Another shrouded controversy claims that Bose lived in Ayodhya, UP as ‘Gumnammi Baba’, he also attended Nehru’s funeral as a monk having walked up to the remains of Nehru.
Before the last controversy came out, parliamentarians believing Bose was dead and Shastri was a crusader of finding out what happened to Bose.
When he became Home Minister, he wanted to know the truth whether Subhas Bose was alive or not.’ Shastri also showed a deep interest in the antecedents of Gumnammi Baba of Faizabad who was rumoured to be Netaji.

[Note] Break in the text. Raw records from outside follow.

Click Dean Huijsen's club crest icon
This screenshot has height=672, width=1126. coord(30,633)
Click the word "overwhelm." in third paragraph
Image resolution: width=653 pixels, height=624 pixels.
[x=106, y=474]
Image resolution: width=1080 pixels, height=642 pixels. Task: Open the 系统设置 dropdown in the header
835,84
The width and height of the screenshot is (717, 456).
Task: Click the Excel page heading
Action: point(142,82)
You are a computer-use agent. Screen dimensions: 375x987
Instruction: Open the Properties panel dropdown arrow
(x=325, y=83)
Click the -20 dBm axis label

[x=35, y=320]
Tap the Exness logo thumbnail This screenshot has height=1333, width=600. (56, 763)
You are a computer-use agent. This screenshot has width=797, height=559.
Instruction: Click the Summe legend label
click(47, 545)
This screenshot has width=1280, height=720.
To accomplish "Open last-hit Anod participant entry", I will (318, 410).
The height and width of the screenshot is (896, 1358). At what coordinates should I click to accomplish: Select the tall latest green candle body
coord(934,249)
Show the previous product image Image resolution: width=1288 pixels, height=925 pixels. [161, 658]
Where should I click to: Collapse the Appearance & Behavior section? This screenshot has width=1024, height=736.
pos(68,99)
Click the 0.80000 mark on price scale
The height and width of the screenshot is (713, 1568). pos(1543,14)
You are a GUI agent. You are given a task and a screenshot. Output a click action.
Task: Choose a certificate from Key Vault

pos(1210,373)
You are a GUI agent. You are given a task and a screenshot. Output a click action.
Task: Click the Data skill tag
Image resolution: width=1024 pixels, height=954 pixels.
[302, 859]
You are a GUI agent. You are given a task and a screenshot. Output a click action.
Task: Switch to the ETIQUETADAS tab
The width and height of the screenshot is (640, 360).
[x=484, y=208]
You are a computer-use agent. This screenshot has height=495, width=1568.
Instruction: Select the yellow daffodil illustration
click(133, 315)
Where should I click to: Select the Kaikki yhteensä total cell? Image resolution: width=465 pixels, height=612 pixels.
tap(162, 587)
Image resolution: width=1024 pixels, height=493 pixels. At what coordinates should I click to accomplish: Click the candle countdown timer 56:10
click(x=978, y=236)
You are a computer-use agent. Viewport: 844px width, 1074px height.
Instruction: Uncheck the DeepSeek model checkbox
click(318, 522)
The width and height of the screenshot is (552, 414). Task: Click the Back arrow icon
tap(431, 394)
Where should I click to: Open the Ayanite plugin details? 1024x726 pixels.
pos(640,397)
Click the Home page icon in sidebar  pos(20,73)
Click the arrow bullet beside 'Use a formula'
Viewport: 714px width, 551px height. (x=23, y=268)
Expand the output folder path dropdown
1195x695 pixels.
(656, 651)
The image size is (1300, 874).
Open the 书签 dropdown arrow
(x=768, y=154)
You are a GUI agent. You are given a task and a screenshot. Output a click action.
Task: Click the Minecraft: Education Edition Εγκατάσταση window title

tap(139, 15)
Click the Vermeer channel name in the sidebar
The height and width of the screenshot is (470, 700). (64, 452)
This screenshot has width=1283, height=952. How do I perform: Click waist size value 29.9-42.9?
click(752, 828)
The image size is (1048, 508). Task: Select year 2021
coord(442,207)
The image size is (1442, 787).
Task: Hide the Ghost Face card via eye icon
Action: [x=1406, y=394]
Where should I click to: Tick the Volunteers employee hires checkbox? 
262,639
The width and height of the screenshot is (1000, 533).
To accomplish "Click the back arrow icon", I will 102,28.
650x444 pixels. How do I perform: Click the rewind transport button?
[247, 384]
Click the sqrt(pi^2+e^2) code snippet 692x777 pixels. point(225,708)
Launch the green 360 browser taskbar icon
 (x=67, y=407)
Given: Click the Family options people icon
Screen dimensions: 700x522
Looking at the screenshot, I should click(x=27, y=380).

He had promised Bose’s family members that he would personally look for evidence of Bose’s presence in the Soviet Union
A photo of the handshake between the Soviet leader and Shastri also captured that many believe was Bose and that he was present with Shahtri during the signing of the Tashkent declaration.
On 12th December 2015, the Times of India divulged that a forensic face-mapping report submitted by a British expert Neil Miller had found a strong resemblance between Netaji and a man photographed in Tashkent with Shastri.
Sanjay Nath Singh (the elder son of Shastri’s second daughter Suman Singh) revealed:
“Amma first spoke to Babuji but could hardly hear his voice. Then Hari Mama (Shastri’s eldest son) exchanged a few words with him.
Lastly, Ramji (his father Vijay Nath Singh) spoke to Babuji who asked him about the reaction in India to the Declaration. When Ramji told him that certain prominent opposition leaders were planning to hold a black flag demonstration against him for having returned Haji Pir Pass, Babuji clearly told him that he would bring forth such a thing that would make his countrymen forget about the return of the Pass and any criticism about the Declaration.
Was this ‘special person’ Netaji? Was Shastri planning to present Netaji before his countrymen on 23rd January 1966? Did he intend to invite Netaji as the Chief Guest to the Republic Day parade on 26th January 1966? Was he going to abdicate in favour of Netaji? These questions will perhaps remain inscrutable forever!